**SUPPLIED RECORDS:**

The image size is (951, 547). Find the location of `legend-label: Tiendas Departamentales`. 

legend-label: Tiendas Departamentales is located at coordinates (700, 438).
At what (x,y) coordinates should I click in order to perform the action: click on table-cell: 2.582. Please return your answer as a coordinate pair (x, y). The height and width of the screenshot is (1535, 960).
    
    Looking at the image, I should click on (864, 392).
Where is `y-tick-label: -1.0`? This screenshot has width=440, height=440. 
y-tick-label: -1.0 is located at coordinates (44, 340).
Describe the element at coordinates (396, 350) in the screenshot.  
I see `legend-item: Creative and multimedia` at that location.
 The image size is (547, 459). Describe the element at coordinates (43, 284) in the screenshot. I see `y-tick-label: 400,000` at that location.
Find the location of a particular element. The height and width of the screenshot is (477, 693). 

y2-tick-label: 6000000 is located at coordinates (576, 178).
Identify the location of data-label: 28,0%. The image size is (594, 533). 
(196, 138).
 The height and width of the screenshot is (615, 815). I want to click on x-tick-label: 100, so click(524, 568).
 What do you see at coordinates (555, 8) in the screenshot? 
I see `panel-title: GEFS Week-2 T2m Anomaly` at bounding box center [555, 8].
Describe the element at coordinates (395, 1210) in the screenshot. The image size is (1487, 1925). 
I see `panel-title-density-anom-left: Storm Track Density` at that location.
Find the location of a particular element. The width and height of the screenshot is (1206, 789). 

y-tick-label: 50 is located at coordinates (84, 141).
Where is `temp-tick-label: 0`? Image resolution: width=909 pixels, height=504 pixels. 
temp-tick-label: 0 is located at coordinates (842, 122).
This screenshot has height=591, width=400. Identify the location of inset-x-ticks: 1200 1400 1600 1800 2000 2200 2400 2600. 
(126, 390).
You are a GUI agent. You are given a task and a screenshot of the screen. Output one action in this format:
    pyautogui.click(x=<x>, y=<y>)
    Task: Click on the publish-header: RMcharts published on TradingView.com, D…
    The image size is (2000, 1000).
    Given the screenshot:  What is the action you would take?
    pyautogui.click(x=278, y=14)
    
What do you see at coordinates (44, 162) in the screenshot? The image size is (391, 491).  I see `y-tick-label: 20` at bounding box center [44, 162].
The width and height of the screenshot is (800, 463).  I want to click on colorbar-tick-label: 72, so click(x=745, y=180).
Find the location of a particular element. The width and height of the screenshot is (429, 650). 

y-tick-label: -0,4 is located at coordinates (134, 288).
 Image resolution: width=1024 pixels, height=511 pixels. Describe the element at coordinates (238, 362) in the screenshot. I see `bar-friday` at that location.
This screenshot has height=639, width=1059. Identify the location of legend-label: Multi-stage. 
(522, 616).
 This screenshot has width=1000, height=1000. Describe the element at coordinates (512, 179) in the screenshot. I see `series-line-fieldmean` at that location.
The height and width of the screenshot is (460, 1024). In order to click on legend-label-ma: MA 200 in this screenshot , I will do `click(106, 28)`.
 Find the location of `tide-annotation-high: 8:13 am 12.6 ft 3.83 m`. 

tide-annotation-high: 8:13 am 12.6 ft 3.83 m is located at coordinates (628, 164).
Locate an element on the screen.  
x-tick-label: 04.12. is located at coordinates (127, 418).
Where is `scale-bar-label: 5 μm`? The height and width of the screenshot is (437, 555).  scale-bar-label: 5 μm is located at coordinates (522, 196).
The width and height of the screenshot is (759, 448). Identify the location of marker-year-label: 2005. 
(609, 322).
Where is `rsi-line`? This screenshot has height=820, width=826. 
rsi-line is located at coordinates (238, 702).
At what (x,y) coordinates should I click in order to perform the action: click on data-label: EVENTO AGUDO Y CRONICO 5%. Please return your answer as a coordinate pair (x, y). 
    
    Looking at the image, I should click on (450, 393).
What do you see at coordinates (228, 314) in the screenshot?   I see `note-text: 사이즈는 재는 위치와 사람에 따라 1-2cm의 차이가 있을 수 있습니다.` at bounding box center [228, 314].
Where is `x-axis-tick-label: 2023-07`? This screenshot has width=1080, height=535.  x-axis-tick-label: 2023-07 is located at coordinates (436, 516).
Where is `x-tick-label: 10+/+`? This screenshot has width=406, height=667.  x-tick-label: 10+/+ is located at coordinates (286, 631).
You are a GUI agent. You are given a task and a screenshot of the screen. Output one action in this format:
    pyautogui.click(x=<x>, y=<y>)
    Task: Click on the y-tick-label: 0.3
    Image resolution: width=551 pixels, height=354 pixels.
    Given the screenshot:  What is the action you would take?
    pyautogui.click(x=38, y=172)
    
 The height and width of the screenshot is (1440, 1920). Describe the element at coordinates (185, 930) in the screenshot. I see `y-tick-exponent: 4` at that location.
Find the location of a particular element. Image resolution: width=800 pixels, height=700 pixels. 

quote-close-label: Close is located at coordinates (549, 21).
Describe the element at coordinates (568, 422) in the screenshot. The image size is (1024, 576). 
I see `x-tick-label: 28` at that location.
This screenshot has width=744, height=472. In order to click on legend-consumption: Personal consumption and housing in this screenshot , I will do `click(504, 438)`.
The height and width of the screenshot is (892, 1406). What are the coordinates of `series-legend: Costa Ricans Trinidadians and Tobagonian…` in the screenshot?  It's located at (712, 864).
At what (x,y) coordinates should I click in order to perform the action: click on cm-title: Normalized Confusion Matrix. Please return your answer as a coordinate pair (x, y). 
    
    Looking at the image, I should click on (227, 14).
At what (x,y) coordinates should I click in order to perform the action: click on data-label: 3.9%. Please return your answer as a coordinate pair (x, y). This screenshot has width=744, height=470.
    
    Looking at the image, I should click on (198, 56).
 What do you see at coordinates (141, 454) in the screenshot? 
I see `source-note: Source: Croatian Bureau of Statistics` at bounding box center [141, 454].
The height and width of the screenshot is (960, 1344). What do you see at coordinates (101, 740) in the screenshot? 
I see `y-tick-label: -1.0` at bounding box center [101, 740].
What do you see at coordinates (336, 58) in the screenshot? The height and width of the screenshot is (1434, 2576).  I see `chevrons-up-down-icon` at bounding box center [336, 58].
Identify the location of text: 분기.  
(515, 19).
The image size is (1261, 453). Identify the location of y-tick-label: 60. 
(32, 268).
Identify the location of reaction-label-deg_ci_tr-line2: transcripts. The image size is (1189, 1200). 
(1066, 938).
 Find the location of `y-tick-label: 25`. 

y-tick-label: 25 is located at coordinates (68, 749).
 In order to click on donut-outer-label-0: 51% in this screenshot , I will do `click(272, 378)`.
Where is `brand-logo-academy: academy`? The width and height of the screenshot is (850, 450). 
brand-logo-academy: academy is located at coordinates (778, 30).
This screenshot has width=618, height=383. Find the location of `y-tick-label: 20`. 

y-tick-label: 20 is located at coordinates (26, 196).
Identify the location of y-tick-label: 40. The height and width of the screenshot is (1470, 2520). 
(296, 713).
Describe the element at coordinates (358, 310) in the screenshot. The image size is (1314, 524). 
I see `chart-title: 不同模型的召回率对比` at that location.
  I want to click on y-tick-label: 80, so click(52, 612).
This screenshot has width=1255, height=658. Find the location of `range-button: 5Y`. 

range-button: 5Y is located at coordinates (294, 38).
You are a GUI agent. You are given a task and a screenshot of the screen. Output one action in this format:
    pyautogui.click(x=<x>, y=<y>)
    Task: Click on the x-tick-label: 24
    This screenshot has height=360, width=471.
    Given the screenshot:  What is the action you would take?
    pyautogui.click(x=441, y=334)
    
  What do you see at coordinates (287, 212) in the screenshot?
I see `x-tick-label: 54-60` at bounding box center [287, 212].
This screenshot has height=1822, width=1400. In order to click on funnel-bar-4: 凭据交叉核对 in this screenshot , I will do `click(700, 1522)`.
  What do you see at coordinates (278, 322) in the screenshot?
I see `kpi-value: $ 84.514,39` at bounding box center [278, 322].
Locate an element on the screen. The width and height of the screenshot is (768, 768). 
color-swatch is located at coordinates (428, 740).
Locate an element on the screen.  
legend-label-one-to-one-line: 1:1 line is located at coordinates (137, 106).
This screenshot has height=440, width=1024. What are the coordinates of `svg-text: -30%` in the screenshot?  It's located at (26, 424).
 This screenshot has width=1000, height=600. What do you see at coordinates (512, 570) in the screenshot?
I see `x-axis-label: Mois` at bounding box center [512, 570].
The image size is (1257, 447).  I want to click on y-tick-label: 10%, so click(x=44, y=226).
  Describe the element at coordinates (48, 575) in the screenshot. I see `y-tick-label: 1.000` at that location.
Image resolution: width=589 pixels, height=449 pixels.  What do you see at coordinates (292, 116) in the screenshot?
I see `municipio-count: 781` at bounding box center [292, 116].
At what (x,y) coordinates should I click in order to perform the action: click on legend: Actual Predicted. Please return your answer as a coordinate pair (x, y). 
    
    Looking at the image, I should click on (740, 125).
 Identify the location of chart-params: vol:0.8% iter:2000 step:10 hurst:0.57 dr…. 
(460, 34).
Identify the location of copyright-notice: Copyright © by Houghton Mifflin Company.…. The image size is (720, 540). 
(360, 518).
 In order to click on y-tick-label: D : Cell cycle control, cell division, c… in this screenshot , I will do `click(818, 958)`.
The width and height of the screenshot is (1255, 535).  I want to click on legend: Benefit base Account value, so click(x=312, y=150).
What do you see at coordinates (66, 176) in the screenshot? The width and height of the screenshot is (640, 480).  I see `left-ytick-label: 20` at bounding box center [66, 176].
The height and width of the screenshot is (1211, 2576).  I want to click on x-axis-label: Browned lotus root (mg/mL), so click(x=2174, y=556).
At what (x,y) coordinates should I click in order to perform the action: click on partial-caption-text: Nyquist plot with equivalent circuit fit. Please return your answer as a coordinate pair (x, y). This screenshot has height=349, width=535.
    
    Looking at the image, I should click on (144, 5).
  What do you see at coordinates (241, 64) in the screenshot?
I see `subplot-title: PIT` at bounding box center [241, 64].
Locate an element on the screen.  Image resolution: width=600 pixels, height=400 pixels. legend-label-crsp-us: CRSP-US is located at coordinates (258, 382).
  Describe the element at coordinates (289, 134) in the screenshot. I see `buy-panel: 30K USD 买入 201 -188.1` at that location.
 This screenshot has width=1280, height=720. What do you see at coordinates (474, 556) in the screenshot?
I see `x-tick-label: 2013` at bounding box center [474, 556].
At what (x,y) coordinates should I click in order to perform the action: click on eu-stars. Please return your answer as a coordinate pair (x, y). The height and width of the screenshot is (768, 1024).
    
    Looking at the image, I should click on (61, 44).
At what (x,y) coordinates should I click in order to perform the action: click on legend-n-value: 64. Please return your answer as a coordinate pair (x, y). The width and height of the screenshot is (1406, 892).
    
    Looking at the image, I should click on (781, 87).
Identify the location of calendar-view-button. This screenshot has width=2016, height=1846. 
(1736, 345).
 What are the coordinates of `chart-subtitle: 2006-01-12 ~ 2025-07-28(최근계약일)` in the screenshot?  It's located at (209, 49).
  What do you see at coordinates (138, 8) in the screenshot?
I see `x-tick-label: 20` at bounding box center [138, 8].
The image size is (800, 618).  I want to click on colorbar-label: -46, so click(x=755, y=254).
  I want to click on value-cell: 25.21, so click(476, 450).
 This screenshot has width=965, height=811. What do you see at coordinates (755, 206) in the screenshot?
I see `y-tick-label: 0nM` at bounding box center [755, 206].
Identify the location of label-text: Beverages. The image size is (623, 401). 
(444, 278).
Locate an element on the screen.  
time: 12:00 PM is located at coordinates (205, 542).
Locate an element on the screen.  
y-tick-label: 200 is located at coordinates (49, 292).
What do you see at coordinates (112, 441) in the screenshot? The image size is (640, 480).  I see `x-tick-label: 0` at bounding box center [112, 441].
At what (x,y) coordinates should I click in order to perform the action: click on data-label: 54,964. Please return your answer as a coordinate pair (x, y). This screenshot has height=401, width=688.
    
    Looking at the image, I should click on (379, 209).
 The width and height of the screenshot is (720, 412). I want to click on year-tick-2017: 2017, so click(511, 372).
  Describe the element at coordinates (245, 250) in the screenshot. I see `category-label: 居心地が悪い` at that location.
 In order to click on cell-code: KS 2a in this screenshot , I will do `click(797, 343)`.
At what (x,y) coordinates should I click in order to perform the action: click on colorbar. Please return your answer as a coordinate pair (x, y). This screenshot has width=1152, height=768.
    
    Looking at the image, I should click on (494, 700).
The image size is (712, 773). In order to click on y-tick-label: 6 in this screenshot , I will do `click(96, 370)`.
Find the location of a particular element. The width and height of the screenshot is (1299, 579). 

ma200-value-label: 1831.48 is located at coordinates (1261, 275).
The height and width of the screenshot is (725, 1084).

**WORK REQUIRED:**
Retype the lines from the one with "is (1299, 579)." through the end of the lines, keeping each exactly as it is.

**OUTPUT FOR THIS TASK:**
Find the location of a particular element. The width and height of the screenshot is (1299, 579). 

ma200-value-label: 1831.48 is located at coordinates (1261, 275).
The height and width of the screenshot is (725, 1084).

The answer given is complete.